Ready-to-use ESPHome YAML configurations for AC TRIAC dimmers — from a 10-line minimal setup to a full DimmerLink integration with sensors, curve selection, and lambda functions.

TL;DR: Two ESPHome integration methods exist. The standard ac_dimmer platform works out-of-the-box but has ISR/WiFi conflicts on ESP32. The DimmerLink external component uses a hardware controller for reliable, flicker-free dimming on any board.



Method Comparison

Feature Standard ac_dimmer DimmerLink component
ESP8266 ✅ Stable ✅ Stable
ESP32 (dual-core) ⚠️ May flicker ✅ Stable
ESP32-S2/C3/H2/C6 ❌ Not supported ✅ Supported
Raspberry Pi ❌ Not supported ✅ Supported
Additional hardware None DimmerLink module
YAML lines (minimal) ~10 ~30
Built-in sensors No Frequency, brightness
Dimming curve select No LINEAR / RMS / LOG



Method 1: Standard ESPHome ac_dimmer Platform

This is the built-in ESPHome platform.

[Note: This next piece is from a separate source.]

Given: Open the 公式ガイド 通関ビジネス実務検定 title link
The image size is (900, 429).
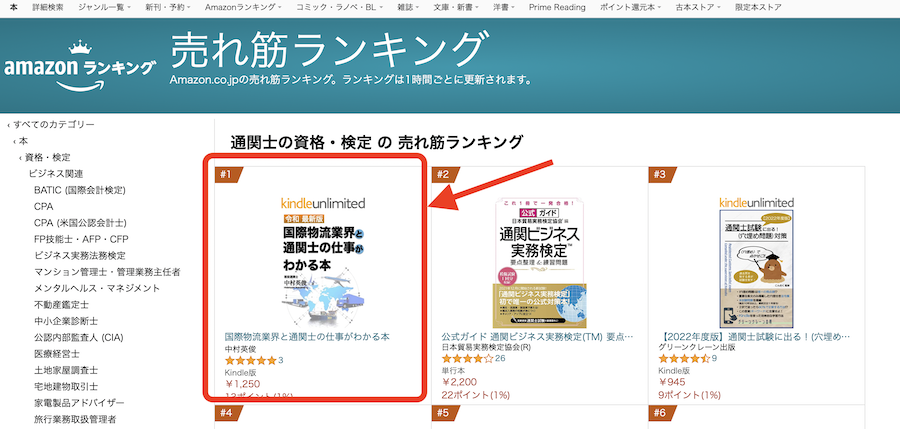Looking at the screenshot, I should coord(536,337).
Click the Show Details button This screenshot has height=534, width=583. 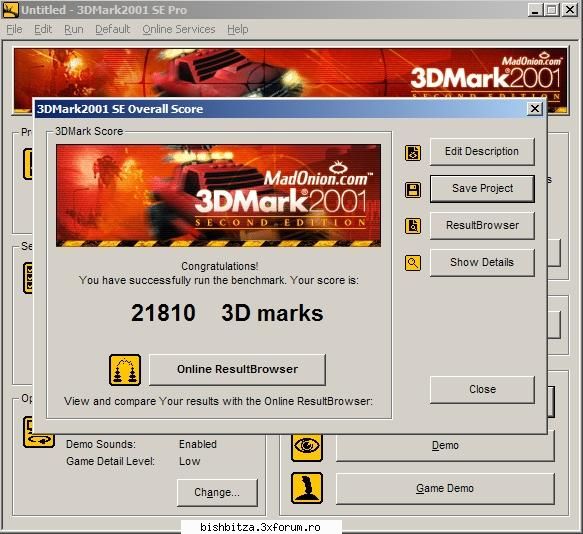pos(482,263)
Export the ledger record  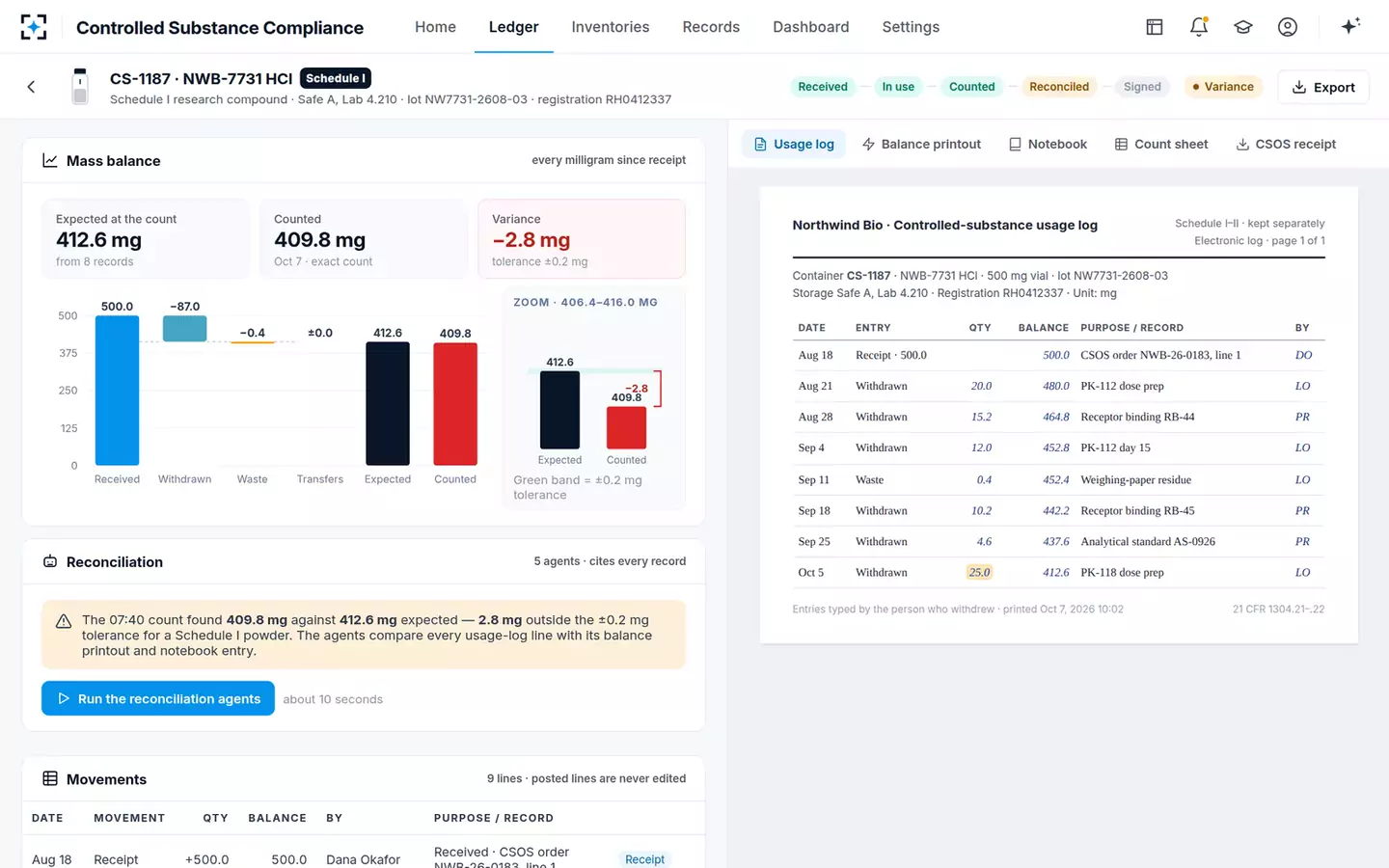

No external components needed.


Minimal config (ESP8266)

yaml
esphome:
  name: dimmer-esp8266
  platform: ESP8266
  board: nodemcuv2
wifi:
  ssid: !secret wifi_ssid
  password: !secret wifi_password
api:
  encryption:
    key: !secret api_key
ota:
  password: !secret ota_password
output:
  - platform: ac_dimmer
    id: dimmer_out
    gate_pin: GPIO4          # DIM pin
    zero_cross_pin:
      number: GPIO5          # ZC pin
      mode: INPUT
      inverted: yes
    method: leading_pulse    # TRIAC default
light:
  - platform: monochromatic
    output: dimmer_out
    name: "Dimmer"


Full config — with gamma and min power

yaml
output:
  - platform: ac_dimmer
    id: dimmer_out
    gate_pin: GPIO4
    zero_cross_pin:
      number: GPIO5
      mode: INPUT
      inverted: yes
    method: leading_pulse
    min_power: 0.01          # minimum duty (1%) — avoids flicker at 0
light:
  - platform: monochromatic
    output: dimmer_out
    name: "Dimmer"
    gamma_correct: 0         # 0 = linear; 2.8 = human perception curve
    default_transition_length: 500ms


Dimming method options

yaml
method: leading_pulse   # Brief gate pulse — standard TRIAC (default)
method: leading         # Gate held until ZC — alternative TRIAC
method: trailing        # Gate pulled low at end — MOSFET only


ESP32 warning

⚠️ The standard ac_dimmer platform has two distinct problems on ESP32 hardware:

  • ESP32, ESP32-S3 — may flicker; ISR timing disrupted by WiFi
  • ESP32-S2, ESP32-C3, ESP32-H2, ESP32-C6 — not supported at all

Fix: Use Method 2 (DimmerLink) for any ESP32-based setup.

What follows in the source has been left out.